What Game Booster actually does is analyse your background processes and pick out any that it deems unnecessary, listing them in its main display. For example, Windows Image Acquisition (which allows graphics software to communicate with hardware such as scanners), or the Background Intelligent Transfer Service (used by Windows Update to throttle off bandwidth for downloads): all extras you won’t need for gaming, and when the magic button is clicked, they’re all shut down.
The software also examines which programs you have running, again recommending the curtailing of anything superfluous to gaming. On one machine we performed a test run on, this included a couple of utility programs, ctfmon.exe and our anti-virus tool. We’re not convinced that turning anti-virus off is a great idea, but luckily it’s possible to pick and choose which items you think should be discarded.

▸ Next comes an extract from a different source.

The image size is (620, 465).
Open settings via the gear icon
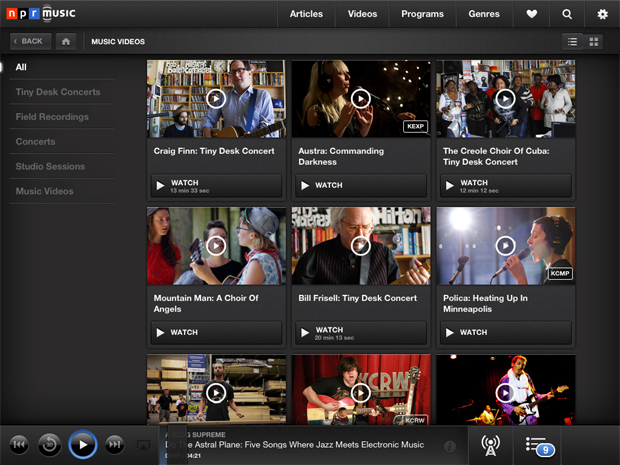(602, 14)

This is perhaps the only area in which a novice is in any danger of becoming unstuck, as Game Booster doesn’t attempt to offer any explanation of what particular programs do. Having said that, it’s easy enough to just leave them on if you’re not sure about anything.
Once Game Booster has sorted out your processes and programs, which takes around five seconds, it cleans and defrags the system memory and you’re ready to go. Hopefully with a faster running frame rate and less chance of any compatibility conflicts that background nonsense might cause with your games.

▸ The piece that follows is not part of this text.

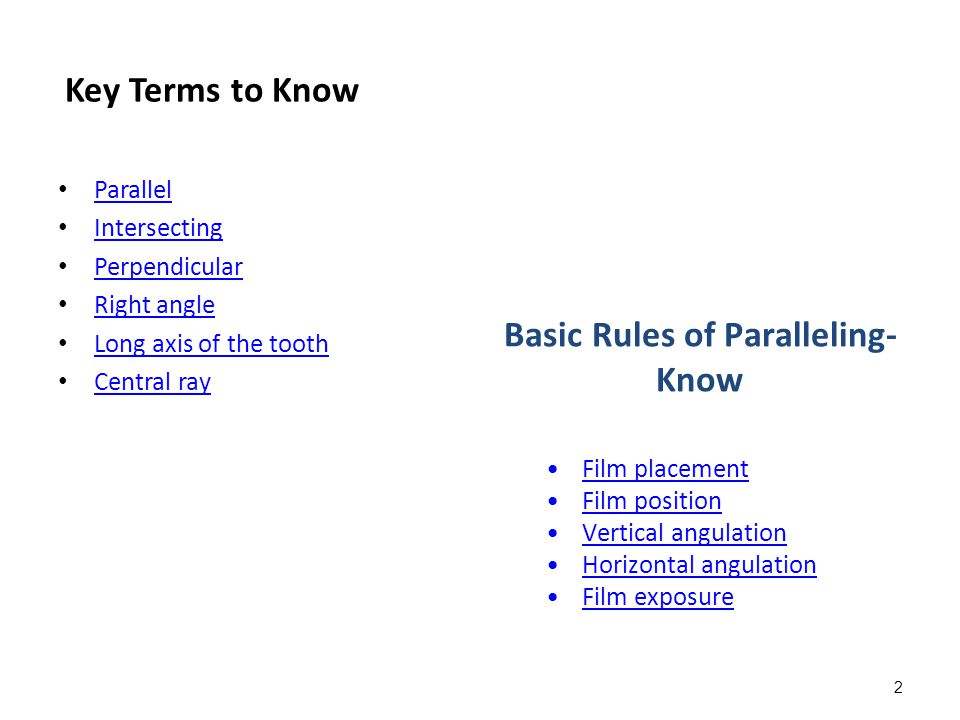Select the Film exposure link
Viewport: 960px width, 720px height.
tap(658, 597)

We tested the program on two different PCs, one Windows XP and one Vista, running several game and 3D benchmarks on both. It ran without any hitches and did indeed boost frame rates, generally by a small amount; 1 or 2 percent on average. However, with more complex graphics at higher resolutions that really strained our computer, Game Booster made a negligible impact. The opposite was also true, with boosts of nearer 5 to 7 percent seen at low resolutions.
A free couple of percent boost to your system is nothing to be sneezed at, especially when you consider how many hours extreme over-clockers will spend to eke an extra percent out of their beasts. When you’re done with the program, another single click reverts your PC back to normal. No system or registry settings are fiddled with.